_Problems to solve:_
A. According to the article on low-voltage outdoor lighting, how many LED flood lights were bought, and from which brand?
B. Carry on the article on low-voltage outdoor lighting, picking up right after its final sentence about choosing a transformer.
====== Document segment
Install low-voltage outdoor lighting and create a welcoming glow


It’s only taken us 8 years to install outdoor lighting along the foundation of our house, and now that it’s done I’m wondering why on earth we waited so long. I love the warm, welcoming glow that a few wall-washing low-voltage lights creates.


What a change from before, as seen here. Two boxy, contemporary sconces (our replacement for too-small, traditional porch lights that we inherited) on either side of the porch nicely illuminate the doorway. But without additional lighting, the porch appears to float in pitch darkness — not very welcoming.


When we lost a tree this winter and I tore out the last patch of turf where it had stood, I decided it was now or never.


We bought 4 LED low-voltage flood lights from Hampton Bay at a local Home Depot. I considered wall wash lights, but I’d used floods at our previous house and thought they had a little more flexibility. We like that the fixtures are metal, not plastic, and we wanted LEDs to save energy and avoid the regular bulb changing required for traditional incandescent fixtures. LED lights are more expensive, but we hope it’ll pay off in the long run.

We also bought low-voltage cable to hook up the lights. Confusingly, there were two sizes of cable for sale, and the Hampton Bay box didn’t specify which size I needed. So I asked a Home Depot employee for help, and they looked up the lighting specs online and told me which size I needed.


Lay out your lights to decide how you want to position them.


Our ranch home’s facade is asymmetrical, and we decided one light would be enough on the left side.


We opted to highlight a sotol in a steel planter for nighttime drama, but we soon found it needed to be lit from the side, not head-on. Otherwise we had a big, pipe-shaped shadow on the front of the house.


The right side of our house is longer, so we placed two lights over there, one washing across the Chinese mahonias in the center of the foundation bed (between the windows) and the other highlighting the Japanese maple at the corner of the house. We added another light along the side-yard fence to highlight a piece of garden art and brighten a side path.

Run the low-voltage cable from the outlet where you’ll plug in your transformer to each light, leaving a little slack at each light so you can move it around if needed.


We already owned a transformer from our previous home’s lighting, so we didn’t need to buy one. Your transformer must be able to handle the wattage of lights you’re installing, so add up the wattage for all your lights and buy a transformer that can handle at least that amount. You may end up adding more lights (that’s easy to do), so it doesn’t hurt to buy a bigger transformer than you currently need. Of course LEDs use less wattage, allowing you to use a smaller transformer than if you choose incandescent lights.
============
====== Record extracts
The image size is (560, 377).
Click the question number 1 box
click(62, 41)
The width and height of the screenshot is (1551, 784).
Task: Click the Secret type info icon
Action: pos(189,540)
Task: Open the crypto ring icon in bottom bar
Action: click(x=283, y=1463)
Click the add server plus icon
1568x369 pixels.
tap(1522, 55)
============
_Answers provided:_
A. Four, from Hampton Bay.

B.
Hook up the cable to the transformer by using wire strippers to remove about a half-inch of insulation from the two strands of wire at one end of the cable. Follow the instructions that come with your transformer to hook up one wire to the “A” terminal and the other wire to the “B” terminal.

Plug the transformer into a nearby outdoor electrical outlet and mount the transformer box on the wall. To hang it, screw a couple of screws to the wall, aligning them with pre-drilled holes on the back plate of the transformer box. If you don’t have an outdoor electrical outlet in the right spot, hire an electrician to run a line from your house to the spot where you need it, and have an outdoor GFCI outlet box mounted on a post that’s tall enough to support the transformer too. Make sure it’s situated where it won’t be an eyesore in your landscaping, but convenient to your lights.

A transformer with a timer allows you to set it to come on at dark every day and turn off at dawn, or in the wee hours if you prefer.


The lights have pinch-clips that bite into the cable. Once you’re sure about where you want your lights to be, unplug the transformer and simply clip each light onto the cable. The low voltage means it’s easy and safe to work with. When all your lights are hooked up and you’ve tested that they work by plugging in the transformer and turning them on, finish up by burying the cable a few inches deep, preferably along the house foundation or line of edging where you won’t be likely to dig in the future. If you ever do accidentally cut the cable, you can repair it by stripping the wires of both cut pieces and reconnecting them with wire nuts and electrical tape.


Press each light into the soil, being careful not to apply pressure to the head of the fixture, as that could damage the rotating joint that allows you to adjust the upward angle of the light.


Adjust the angle of the light as necessary to “wash” the wall or highlight a structurally interesting plant.


Avoid “hot spot” glare — where you see the bulb — by pointing lights away from pathways, doors, and windows.


It’s better to have too little light than too much. A prison-yard ambience is not what you’re after but rather a soft glow pulling certain features into focus.


Try it along your foundation to create your own welcoming glow.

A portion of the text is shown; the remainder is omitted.